Mott MacDonald has joined forces with the Centre for Digital Built Britain (CDBB), Anglian Water, BT and UK Power Networks and a host of research centres and industry partners to work together on a Climate Resilience Demonstrator (CReDo).
Delivered through the government funded National Digital Twin programme (NDTp), CReDo will develop, for the first time in the UK, a connected digital twin across energy, water and telecoms networks to provide a practical example of how connected data can improve climate adaptation and resilience.
Mott MacDonald embarked on the project given its expertise in the field of climate resilience and asset management. It will help create and build the system, informing how data flows across sectors and assets, which is essential to capture systemic failure. Pulling expertise from across the water, energy and telecoms sectors of the business, Mott MacDonald will use a systems thinking approach, coupling its domain expertise, infrastructure and asset knowledge with digital and resilience know how.
The collaboration between owners of infrastructure assets, researchers and innovators will apply the UK’s state of the art capabilities in systems engineering, digital asset management and modelling to the climate crisis to plan a more resilient built environment, keeping communities safer in the face of flooding and extreme weather.
The CReDo project looks specifically at the cascading impacts of flooding caused by climate change on connected energy, water and telecoms networks. It will provide a practical example of how connected data and greater access to the right information can improve climate adaptation and resilience in a scalable way by visualising cascading failures and identifying critical assets and interdependencies across sectors. CReDo provides a critical next step – a demonstration of how interoperability between sectoral digital twins can unlock further value.
Mark Enzer, chief technical officer and head of the national digital twin programme at the Centre for Digital Built Britain said: “The aim is to develop a tangible working example of the national digital twin in a highly relevant area: delivering better climate resilience outcomes by making better cross-sector adaptation decisions. We want to demonstrate that data-sharing across traditional sector boundaries is an essential addition to the climate change agenda.”

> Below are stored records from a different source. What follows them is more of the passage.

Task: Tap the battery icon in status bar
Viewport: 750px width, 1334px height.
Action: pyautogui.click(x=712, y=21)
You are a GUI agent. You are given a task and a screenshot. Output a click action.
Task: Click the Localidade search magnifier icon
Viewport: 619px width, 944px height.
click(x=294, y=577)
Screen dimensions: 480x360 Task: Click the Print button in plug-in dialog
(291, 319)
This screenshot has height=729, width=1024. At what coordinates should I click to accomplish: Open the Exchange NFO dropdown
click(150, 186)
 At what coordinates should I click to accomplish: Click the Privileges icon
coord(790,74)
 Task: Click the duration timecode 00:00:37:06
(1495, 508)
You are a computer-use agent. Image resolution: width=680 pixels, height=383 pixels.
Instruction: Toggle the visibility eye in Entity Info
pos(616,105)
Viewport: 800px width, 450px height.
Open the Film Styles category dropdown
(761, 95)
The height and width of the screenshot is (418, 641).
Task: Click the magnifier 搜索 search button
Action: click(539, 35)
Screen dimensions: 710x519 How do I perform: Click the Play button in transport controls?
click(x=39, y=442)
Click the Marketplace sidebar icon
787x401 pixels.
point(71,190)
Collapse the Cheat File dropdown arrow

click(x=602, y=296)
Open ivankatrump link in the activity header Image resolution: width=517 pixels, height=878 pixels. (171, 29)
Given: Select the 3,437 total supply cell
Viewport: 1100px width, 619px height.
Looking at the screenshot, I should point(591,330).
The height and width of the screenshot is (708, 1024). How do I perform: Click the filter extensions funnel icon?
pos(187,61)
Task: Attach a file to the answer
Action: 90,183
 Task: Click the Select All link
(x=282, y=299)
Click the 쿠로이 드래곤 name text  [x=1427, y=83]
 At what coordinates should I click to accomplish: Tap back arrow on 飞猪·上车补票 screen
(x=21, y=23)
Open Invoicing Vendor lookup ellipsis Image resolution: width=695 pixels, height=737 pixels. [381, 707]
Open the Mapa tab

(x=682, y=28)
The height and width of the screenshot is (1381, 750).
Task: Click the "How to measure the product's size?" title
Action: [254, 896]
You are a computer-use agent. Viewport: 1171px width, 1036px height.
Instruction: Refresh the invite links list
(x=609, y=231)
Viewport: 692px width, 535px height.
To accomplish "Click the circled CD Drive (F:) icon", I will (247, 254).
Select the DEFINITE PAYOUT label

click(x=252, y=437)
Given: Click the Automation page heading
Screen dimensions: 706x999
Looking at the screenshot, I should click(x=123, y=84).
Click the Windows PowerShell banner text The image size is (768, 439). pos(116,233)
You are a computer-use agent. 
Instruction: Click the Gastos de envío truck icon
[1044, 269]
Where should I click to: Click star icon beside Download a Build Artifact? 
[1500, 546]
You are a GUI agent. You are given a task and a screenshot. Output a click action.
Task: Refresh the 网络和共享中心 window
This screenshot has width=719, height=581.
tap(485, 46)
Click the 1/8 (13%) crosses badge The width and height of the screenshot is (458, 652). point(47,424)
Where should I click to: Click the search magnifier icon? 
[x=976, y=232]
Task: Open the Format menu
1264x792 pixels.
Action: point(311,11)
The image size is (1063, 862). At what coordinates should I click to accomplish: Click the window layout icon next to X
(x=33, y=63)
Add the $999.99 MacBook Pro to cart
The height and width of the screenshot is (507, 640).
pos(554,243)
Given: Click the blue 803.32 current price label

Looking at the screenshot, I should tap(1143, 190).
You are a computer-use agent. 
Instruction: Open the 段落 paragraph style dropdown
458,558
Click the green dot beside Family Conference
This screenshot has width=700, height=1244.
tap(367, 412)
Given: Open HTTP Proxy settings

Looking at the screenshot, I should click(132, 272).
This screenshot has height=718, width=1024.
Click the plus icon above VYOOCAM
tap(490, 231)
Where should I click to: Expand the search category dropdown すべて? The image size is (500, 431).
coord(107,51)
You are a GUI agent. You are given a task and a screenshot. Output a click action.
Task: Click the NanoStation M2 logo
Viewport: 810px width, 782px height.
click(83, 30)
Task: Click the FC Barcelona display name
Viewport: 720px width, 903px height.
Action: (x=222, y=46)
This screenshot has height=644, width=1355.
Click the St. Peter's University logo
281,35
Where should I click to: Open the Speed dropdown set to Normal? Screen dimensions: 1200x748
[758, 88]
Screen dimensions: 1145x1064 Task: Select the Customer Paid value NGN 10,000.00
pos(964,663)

The NDTp will host a CReDo webinar for COP26 on 2nd November. Technical experts, asset owners and climate specialists will discuss the project alongside the launch of a short film by BAFTA winning director Colin O’Toole, and an interactive tool developed by ESRI UK in partnership with Mott MacDonald showing how connected digital twins can support planning investments for infrastructure resilience in a more efficient and sustainable way.